Commentary: Civil society experts react to the 2021 Summit for Democracy

"Experts React: The 2021 Summit for Democracy," 16 Dec. 2021

The Biden administration achieved at least two of its goals at the Summit for Democracy: it sounded the alarm on the state of global democracy, which has suffered precipitous declines over the last 15 years, and it signaled that there is a global audience interested in discussing strategies to tackle this decline.

... Only the United States announced significant new policy initiatives and funding streams at the summit, with most other participants reserving any potential announcements for the upcoming “year of action.”

... [The United States] should more proactively and consistently engage civil society organizations—ideally integrating them into the summit follow-up process directly rather than in a parallel and less meaningful track—and work with them to both monitor current summit commitments and develop additional deliverables for the second summit in 2022.

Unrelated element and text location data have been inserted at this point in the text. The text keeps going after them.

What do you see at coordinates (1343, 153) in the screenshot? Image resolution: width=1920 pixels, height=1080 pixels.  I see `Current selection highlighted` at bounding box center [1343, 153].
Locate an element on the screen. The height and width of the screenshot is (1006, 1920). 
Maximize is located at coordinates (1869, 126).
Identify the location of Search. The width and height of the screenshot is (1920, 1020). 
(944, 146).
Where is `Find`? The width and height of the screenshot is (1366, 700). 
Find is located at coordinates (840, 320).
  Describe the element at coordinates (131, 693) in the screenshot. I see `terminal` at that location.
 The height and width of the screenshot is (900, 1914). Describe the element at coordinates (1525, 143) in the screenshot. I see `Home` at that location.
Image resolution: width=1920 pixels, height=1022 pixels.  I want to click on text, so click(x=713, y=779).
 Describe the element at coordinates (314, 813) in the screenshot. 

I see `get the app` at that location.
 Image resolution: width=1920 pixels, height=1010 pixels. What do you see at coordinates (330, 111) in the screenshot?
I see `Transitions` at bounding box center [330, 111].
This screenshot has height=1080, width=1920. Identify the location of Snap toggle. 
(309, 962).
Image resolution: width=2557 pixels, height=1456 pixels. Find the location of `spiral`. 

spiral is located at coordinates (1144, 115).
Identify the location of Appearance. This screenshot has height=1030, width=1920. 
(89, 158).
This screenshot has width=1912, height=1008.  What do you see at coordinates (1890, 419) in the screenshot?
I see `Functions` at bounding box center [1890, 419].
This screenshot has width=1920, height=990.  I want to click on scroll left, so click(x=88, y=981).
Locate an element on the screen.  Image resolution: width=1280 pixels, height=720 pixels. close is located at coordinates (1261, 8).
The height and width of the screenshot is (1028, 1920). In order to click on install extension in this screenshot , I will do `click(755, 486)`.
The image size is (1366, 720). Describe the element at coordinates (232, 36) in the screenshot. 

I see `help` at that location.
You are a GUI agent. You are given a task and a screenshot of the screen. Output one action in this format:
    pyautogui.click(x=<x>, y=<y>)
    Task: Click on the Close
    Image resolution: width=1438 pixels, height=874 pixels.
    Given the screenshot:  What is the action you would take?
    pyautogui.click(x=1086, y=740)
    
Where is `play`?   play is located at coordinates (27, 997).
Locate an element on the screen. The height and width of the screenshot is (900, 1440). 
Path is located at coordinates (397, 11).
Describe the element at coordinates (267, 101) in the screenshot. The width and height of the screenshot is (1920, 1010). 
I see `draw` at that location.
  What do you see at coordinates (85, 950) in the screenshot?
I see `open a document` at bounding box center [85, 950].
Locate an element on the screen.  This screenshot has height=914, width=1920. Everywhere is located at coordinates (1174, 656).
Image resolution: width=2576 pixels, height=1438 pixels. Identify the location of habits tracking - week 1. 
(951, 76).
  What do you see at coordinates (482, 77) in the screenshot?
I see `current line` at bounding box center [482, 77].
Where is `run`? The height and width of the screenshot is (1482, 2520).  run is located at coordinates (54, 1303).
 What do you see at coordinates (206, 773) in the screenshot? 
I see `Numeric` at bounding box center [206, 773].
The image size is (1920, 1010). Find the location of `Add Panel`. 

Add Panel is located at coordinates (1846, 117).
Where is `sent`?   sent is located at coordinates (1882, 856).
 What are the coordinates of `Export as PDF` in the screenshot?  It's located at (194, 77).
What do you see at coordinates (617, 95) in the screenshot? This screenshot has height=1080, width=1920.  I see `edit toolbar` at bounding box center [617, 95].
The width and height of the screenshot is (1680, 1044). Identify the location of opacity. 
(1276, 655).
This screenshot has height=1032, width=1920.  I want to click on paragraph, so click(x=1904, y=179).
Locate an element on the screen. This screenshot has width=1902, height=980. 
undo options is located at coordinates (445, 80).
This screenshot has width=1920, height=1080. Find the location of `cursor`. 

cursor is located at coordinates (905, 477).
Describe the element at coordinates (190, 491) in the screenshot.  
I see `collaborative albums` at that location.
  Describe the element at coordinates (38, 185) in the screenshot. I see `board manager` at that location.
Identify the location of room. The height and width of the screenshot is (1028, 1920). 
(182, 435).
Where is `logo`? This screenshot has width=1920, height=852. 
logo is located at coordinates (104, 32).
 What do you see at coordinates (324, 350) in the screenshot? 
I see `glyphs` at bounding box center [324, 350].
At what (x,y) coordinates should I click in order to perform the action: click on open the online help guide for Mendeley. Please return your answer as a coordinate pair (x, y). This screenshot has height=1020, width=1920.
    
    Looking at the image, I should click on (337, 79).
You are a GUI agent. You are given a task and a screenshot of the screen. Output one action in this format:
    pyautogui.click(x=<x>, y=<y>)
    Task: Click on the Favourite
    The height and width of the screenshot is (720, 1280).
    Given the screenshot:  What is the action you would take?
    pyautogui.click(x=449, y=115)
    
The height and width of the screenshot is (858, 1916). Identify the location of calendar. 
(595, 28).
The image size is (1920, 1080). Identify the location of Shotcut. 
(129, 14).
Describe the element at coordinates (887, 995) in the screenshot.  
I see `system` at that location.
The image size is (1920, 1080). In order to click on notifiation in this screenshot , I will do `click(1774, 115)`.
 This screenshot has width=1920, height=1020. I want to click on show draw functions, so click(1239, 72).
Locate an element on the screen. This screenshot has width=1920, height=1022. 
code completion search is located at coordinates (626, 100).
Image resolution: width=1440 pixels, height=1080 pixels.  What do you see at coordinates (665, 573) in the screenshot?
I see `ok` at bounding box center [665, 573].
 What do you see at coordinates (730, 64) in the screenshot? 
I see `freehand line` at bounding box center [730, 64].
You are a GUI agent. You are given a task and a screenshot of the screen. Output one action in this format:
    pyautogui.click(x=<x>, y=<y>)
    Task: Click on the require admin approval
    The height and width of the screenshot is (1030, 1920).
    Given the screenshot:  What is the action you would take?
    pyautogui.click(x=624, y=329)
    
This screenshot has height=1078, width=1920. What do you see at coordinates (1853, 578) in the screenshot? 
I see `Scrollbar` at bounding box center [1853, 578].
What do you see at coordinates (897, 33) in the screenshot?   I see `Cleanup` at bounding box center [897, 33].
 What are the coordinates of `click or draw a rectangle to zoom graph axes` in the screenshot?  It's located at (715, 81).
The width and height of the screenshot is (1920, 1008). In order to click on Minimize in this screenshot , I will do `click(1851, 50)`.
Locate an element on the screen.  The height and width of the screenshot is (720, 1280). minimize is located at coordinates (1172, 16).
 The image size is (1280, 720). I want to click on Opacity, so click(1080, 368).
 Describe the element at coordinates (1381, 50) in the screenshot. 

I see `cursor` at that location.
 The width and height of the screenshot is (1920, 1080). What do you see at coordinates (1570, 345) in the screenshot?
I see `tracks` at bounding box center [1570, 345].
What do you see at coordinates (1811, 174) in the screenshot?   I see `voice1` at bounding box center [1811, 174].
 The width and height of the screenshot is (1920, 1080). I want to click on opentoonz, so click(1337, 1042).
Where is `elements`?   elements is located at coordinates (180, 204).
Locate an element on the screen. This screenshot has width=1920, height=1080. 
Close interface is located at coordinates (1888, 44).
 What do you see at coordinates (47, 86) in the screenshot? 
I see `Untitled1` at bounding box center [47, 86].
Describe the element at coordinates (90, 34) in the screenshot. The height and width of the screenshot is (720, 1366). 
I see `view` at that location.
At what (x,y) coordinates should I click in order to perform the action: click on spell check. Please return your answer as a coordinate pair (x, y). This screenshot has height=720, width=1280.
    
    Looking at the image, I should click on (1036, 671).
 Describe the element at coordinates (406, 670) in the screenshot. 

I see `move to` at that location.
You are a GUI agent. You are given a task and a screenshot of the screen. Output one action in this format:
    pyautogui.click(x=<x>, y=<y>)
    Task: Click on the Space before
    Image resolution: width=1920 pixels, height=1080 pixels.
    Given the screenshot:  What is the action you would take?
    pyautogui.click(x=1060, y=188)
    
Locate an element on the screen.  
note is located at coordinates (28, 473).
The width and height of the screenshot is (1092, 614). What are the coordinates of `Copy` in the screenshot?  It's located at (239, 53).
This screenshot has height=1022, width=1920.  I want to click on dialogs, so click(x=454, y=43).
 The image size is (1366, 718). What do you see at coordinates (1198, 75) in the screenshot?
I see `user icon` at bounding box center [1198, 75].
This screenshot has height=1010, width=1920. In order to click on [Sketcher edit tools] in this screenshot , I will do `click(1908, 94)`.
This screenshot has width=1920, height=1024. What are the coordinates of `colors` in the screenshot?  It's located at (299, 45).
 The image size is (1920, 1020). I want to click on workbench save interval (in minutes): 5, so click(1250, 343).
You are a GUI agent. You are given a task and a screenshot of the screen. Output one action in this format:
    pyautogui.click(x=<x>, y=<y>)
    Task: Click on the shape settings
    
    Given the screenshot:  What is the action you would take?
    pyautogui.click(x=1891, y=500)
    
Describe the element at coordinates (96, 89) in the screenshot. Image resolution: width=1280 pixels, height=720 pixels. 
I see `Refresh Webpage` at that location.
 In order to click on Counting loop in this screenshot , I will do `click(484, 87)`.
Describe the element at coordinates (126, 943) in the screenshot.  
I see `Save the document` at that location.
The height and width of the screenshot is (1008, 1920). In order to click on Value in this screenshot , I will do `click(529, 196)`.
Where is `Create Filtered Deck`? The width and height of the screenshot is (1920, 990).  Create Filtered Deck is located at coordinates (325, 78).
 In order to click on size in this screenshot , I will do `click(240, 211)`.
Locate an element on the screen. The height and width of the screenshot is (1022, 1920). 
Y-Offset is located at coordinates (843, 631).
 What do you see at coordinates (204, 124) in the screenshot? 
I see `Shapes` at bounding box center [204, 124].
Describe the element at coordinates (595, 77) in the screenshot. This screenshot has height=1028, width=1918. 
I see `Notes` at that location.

... And the United States should acknowledge the impacts of the private sector on democracy—positive and negative—and bring companies and investors into the summit process directly, including calling on them to make their own specific commitments in areas such as economic inequality, protection for human rights defenders, and the impact of technology on democracy and human rights. With the single largest U.S. deliverable being a $122 million effort to protect worker rights globally, the lack of discussion—much less deliverables—by the private sector on this or related subjects at the summit was both conspicuous and inexplicable.